Hoffnung für Merz wäre eine Katastrophe für Deutschland. Die starrsinnigen Unionswähler zementieren den links-grün orchestrierten Niedergang unseres Landes
Die Analyse ist nur zum Teil richtig. Sie berücksichtigt nicht, dass sich der Nachtwächterstaat zum Robin-Hood-Staat weiterentwickelt hat. Der Klassengegensatz lautet heute nicht mehr Kapital gegen Arbeit, aber auch nicht Alt gegen Jung, sondern die Klasse der direkt oder indirekt Staatsalimentierten gegen die Klasse derer, die den ganzen Umvertelungszirkus durch ihre Wertschöpfung ermöglichen. Die Politik zielt darauf ab, die Klasse der ersteren, die vom Bürgergeldempfänger bis zum Bundespräsidenten reicht, durch Subventionen (vulgo Bestechung) ständig auszuweiten. Der Feind ist der wirtschaftlich und geistig selbstständige Bürger.
„Nur die Anhänger der Union wollen das anders sehen. Das ist ein Muster – und ein Problem.“
Das habe ich auch in der Vergangenheit bei einigen Autoren des liberal-konservativen Spektrums festgestellt.
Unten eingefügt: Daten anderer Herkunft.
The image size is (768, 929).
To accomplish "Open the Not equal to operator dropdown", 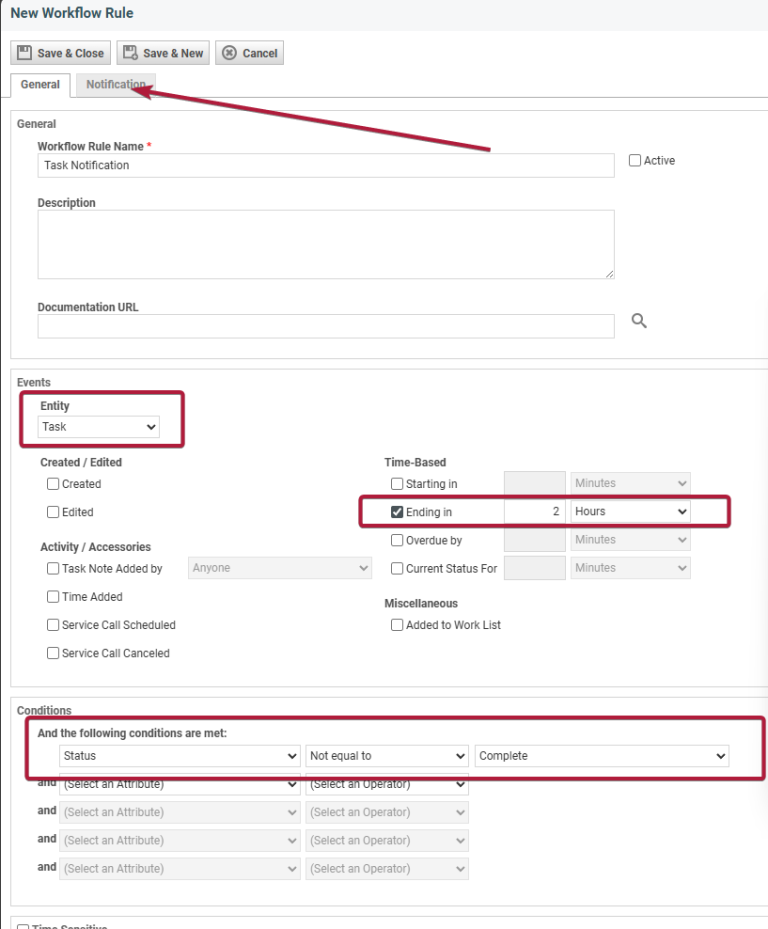I will click(x=387, y=755).
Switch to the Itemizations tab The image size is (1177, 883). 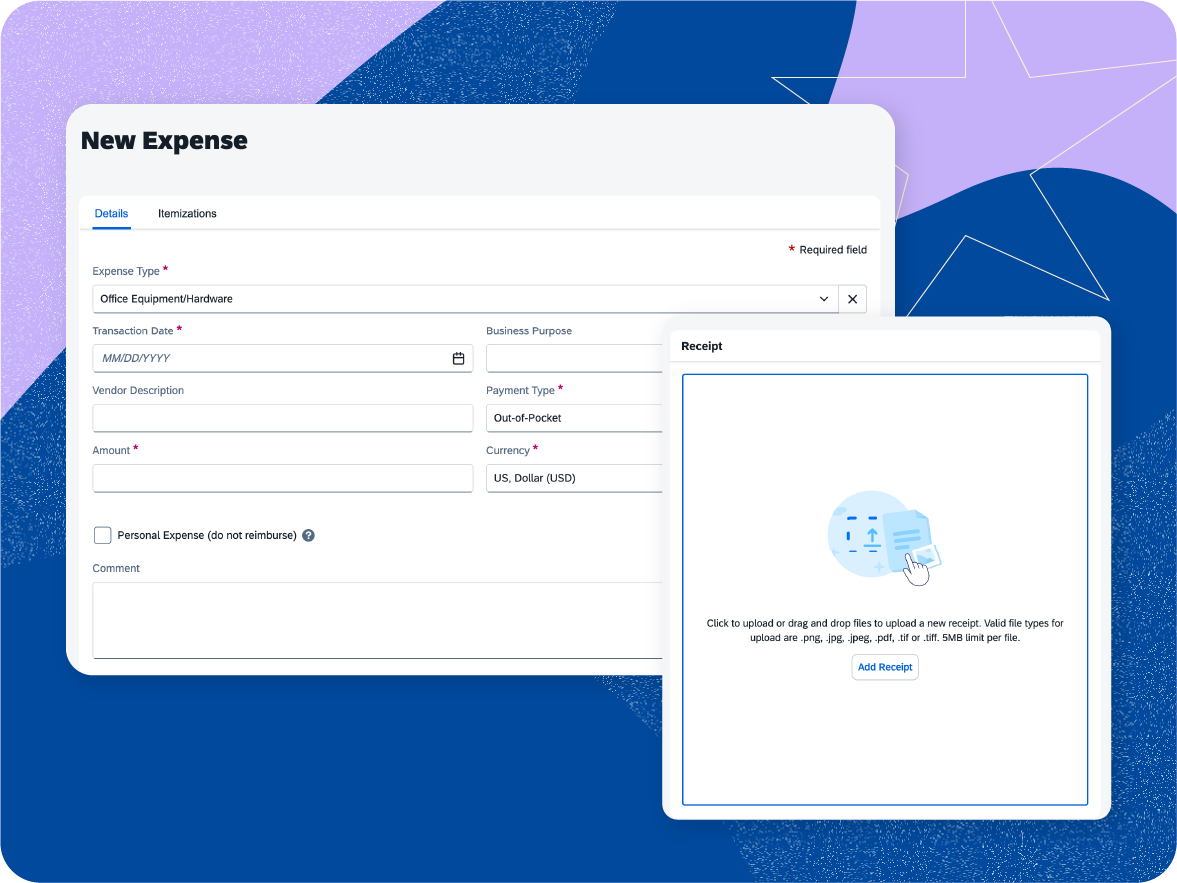[187, 213]
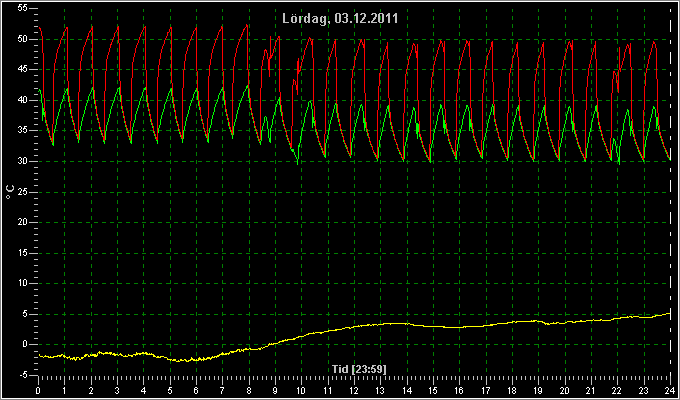Screen dimensions: 680x400
Task: Click the 45 value on temperature axis
Action: pyautogui.click(x=23, y=69)
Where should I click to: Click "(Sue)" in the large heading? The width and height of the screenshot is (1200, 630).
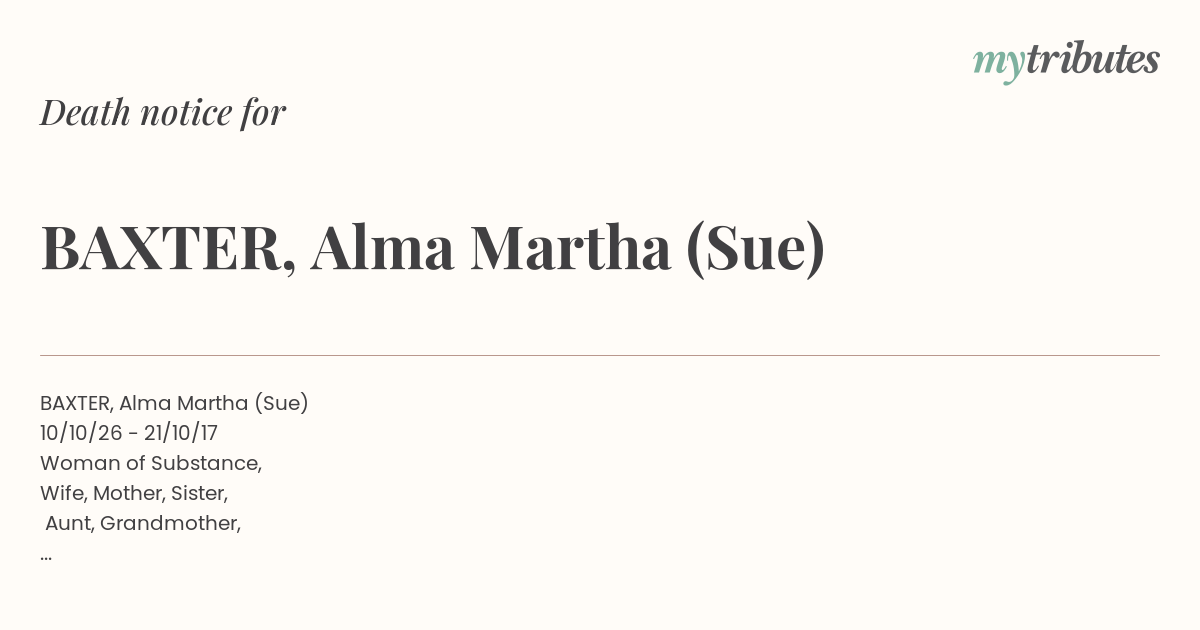pos(756,248)
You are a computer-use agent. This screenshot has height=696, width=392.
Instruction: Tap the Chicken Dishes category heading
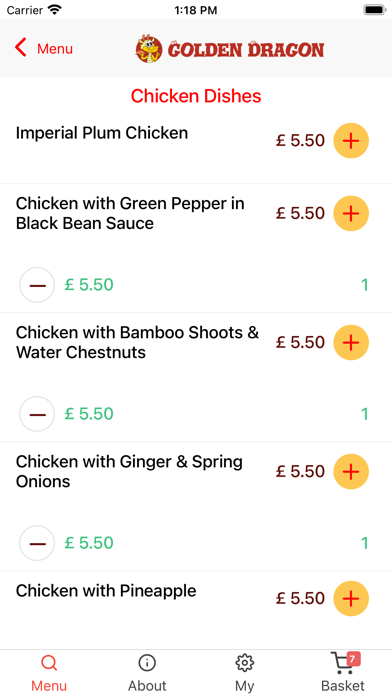click(x=196, y=96)
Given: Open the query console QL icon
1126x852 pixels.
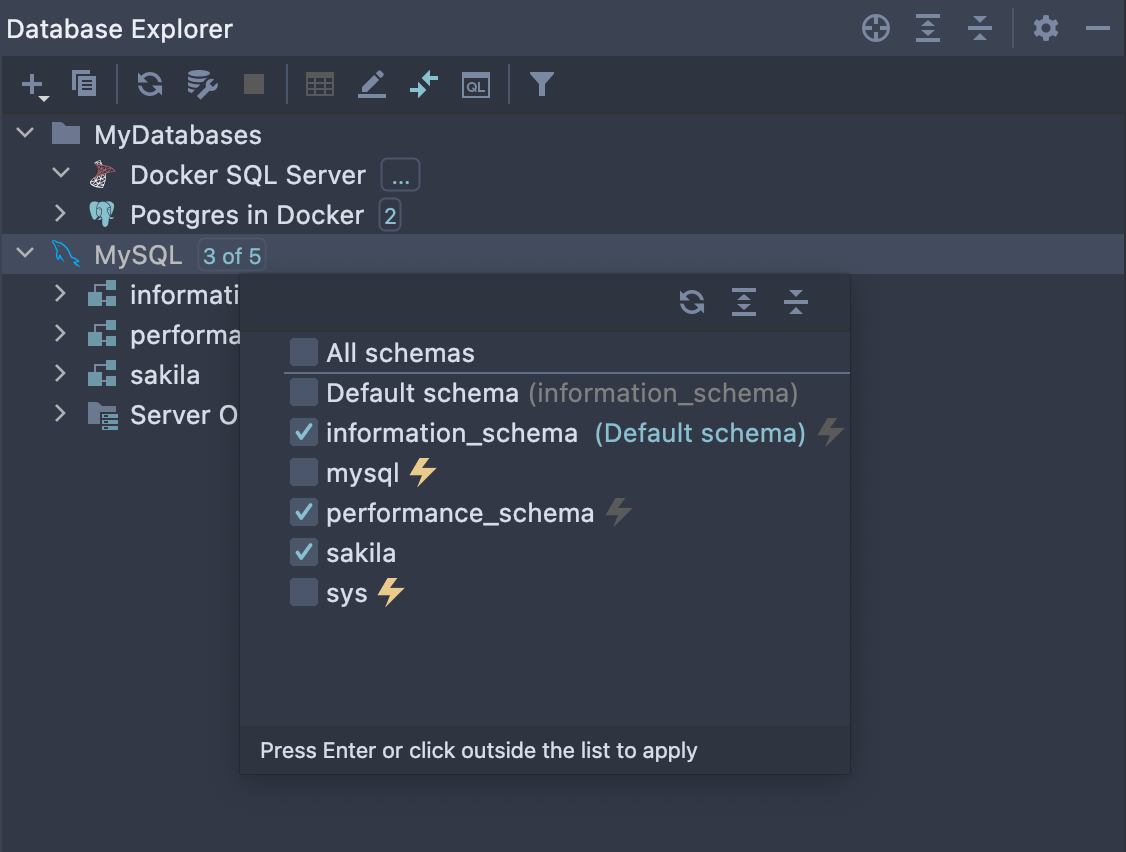Looking at the screenshot, I should coord(475,85).
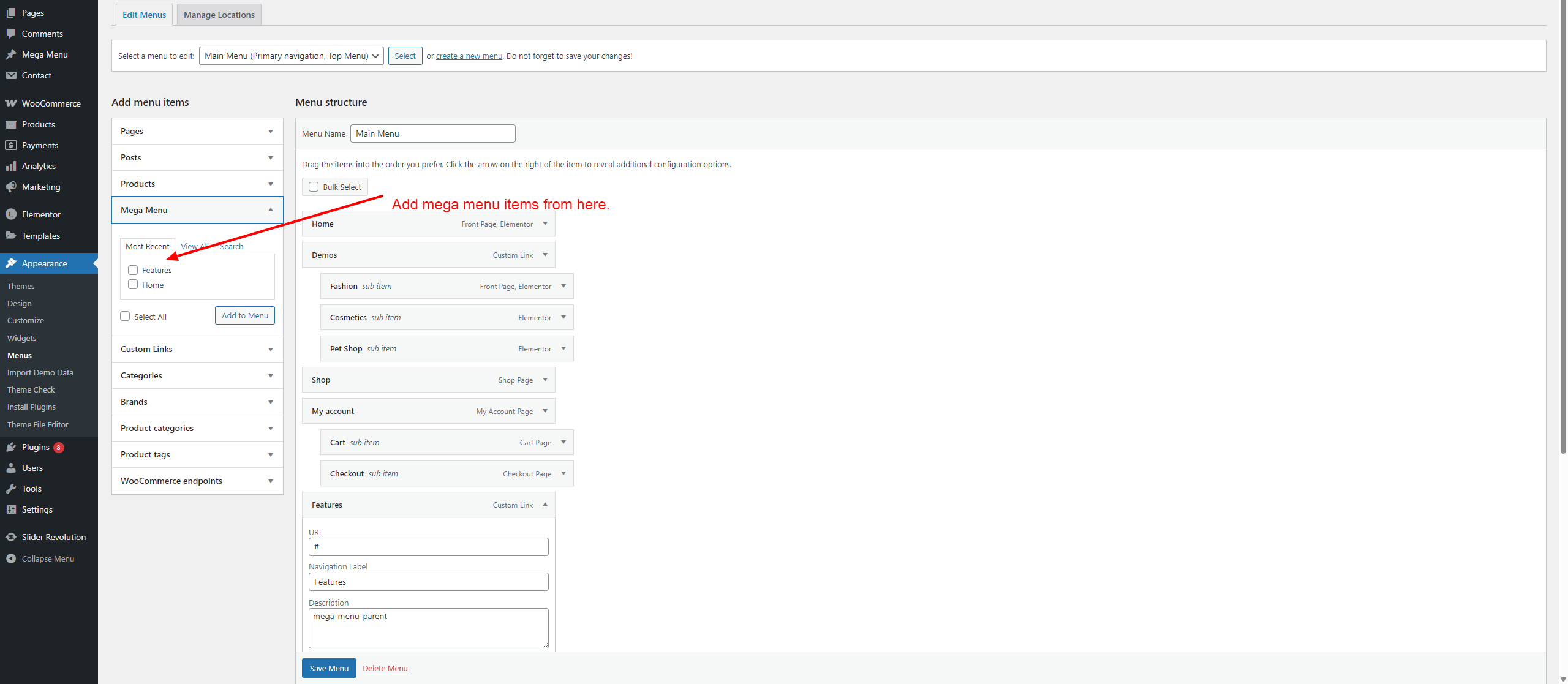Image resolution: width=1568 pixels, height=684 pixels.
Task: Click the Collapse Menu arrow icon
Action: pos(11,558)
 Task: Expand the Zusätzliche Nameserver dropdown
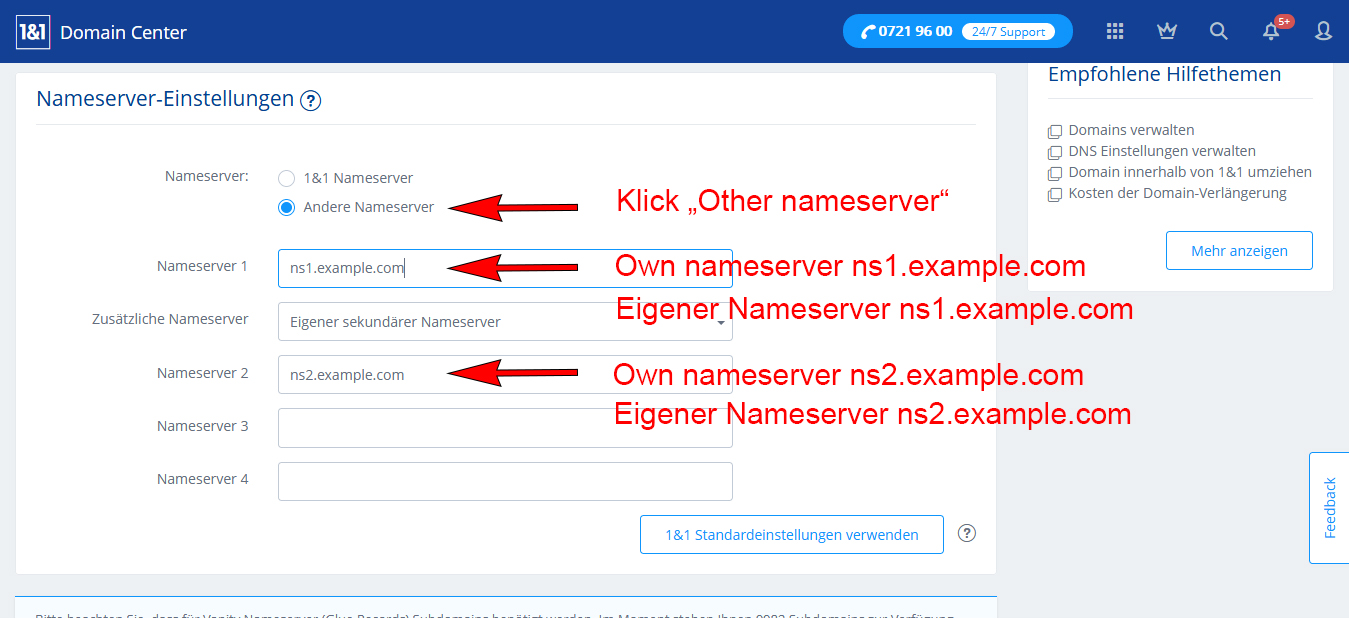click(505, 322)
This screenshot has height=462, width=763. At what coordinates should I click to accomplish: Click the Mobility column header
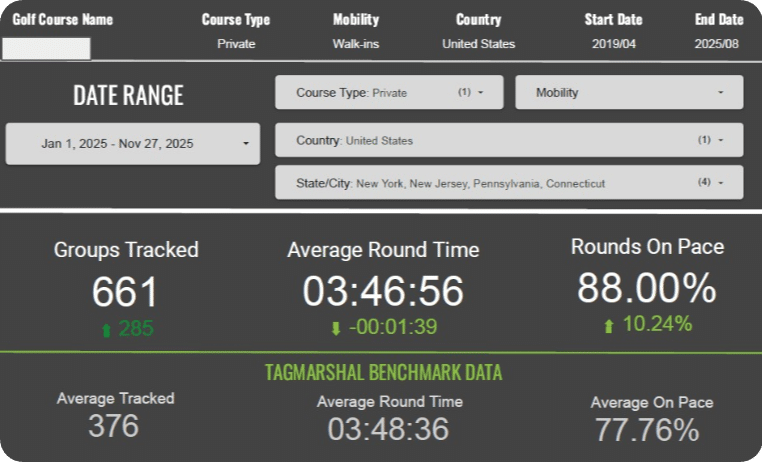point(356,19)

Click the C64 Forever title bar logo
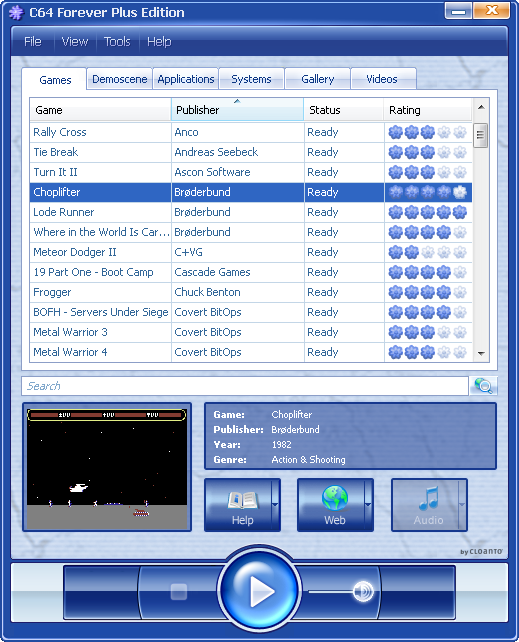[16, 13]
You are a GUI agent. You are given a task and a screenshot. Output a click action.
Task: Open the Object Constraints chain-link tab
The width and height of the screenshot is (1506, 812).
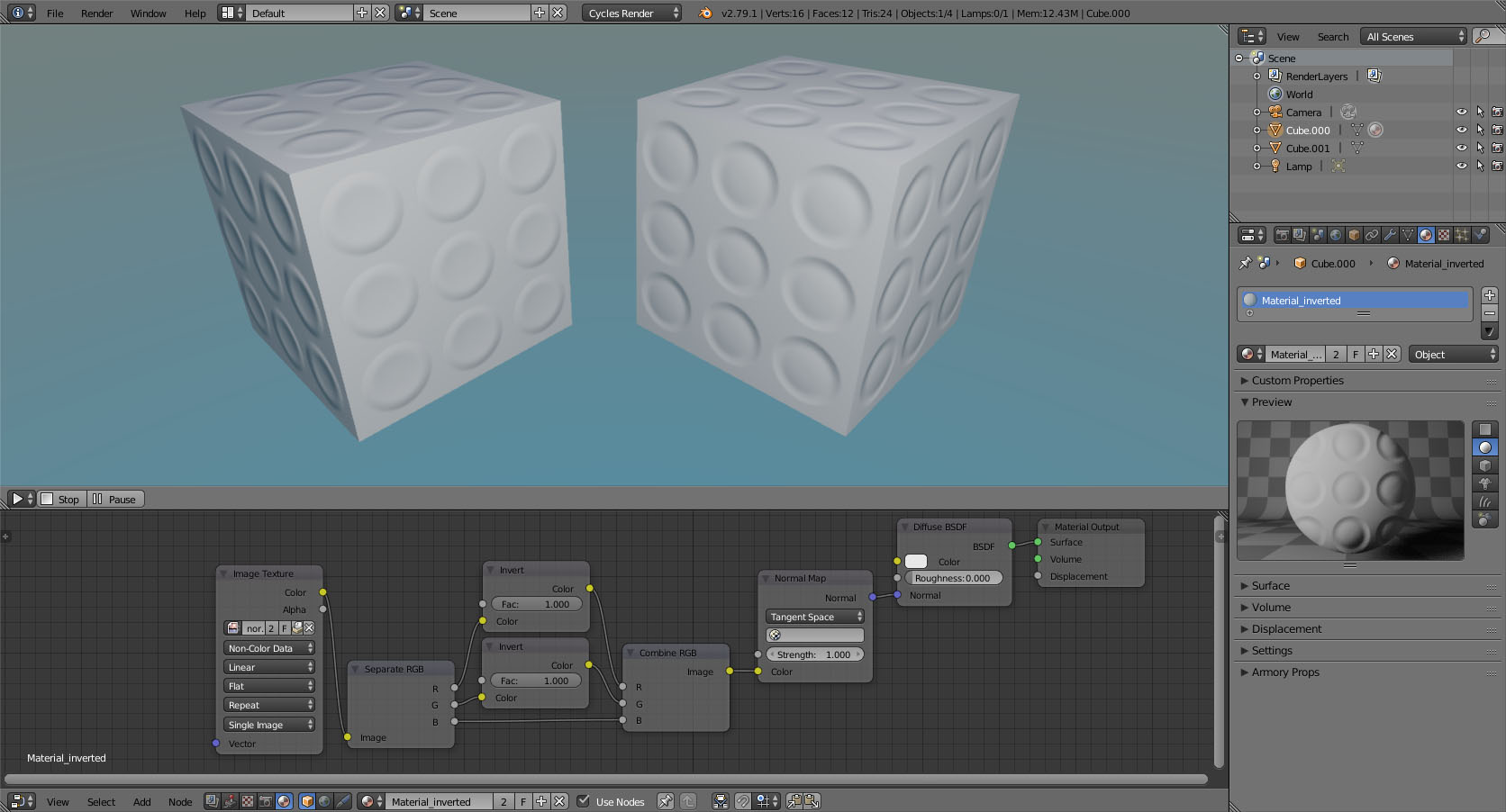[x=1372, y=235]
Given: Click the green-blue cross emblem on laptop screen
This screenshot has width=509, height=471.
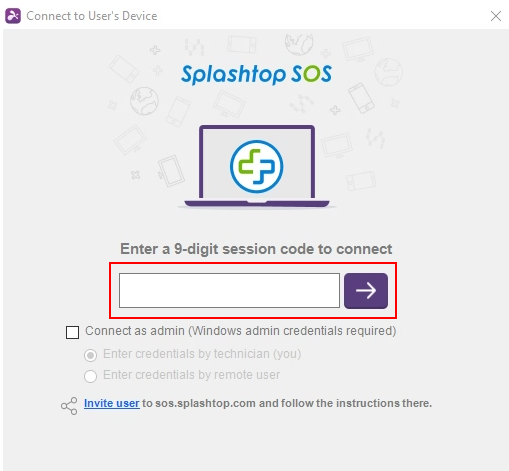Looking at the screenshot, I should pos(256,167).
Man kann die Realität ignorieren, aber nicht die Folgen der Ignoranz. Das Land geht vor die Hunde und das wird irgendwann spürbar. Deshalb wird auch daran gearbeitet, ein totalitäres Regime zu errichten. Aber die Alten können es aussitzen und hoffen, daß sie tot sind bevor der Absturz passiert. Andernfalls müßte man sich seiner Verantwortung stellen.